マッソスポンディルスは全長4〜5メートルほどで、長い首と尾、物をつかめる手をもっていました。のちの巨大な竜脚類につながる「古竜脚類」のなかまで、2本足でも4本足でも動けたと考えられます。ジュラ紀前期のアフリカ南部を代表する植物食恐竜です。
マッソスポンディルスは、卵の中の赤ちゃん(胚)の化石が見つかったことで有名です。これは、もっとも古い時代の恐竜の胚のひとつです。研究の結果、生まれたばかりの赤ちゃんは4本足で、おとなになると2本足の姿に変わっていく可能性が示されました。恐竜の成長を知る、貴重な手がかりです。

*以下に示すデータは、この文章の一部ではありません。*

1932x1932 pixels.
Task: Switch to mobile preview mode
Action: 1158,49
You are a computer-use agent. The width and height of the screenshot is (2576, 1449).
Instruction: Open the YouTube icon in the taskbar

南アフリカでは、マッソスポンディルスの卵がまとまって産みつけられた、世界最古級の営巣地(巣の跡)が見つかっています。同じ場所に何度も巣がつくられたことから、決まった場所に集まって卵を産む習性があったと考えられています。恐竜の子育ての歴史をさかのぼる、重要な発見です。
マッソスポンディルスの化石からは、胃の中にあった小石(胃石)が見つかることがあります。これは、歯だけでは処理しきれない植物を、胃の中ですりつぶすのに役立てたと考えられています。初期の植物食恐竜の食生活を伝えてくれます。
マッソスポンディルスがいたジュラ紀前期のアフリカ南部は、季節によって乾燥する内陸でした。同じ時代には、初期の肉食恐竜や、変わった歯をもつヘテロドントサウルスもいました。マッソスポンディルスは、恐竜の卵や子育ての研究を語るうえで欠かせない、重要な古竜脚類です。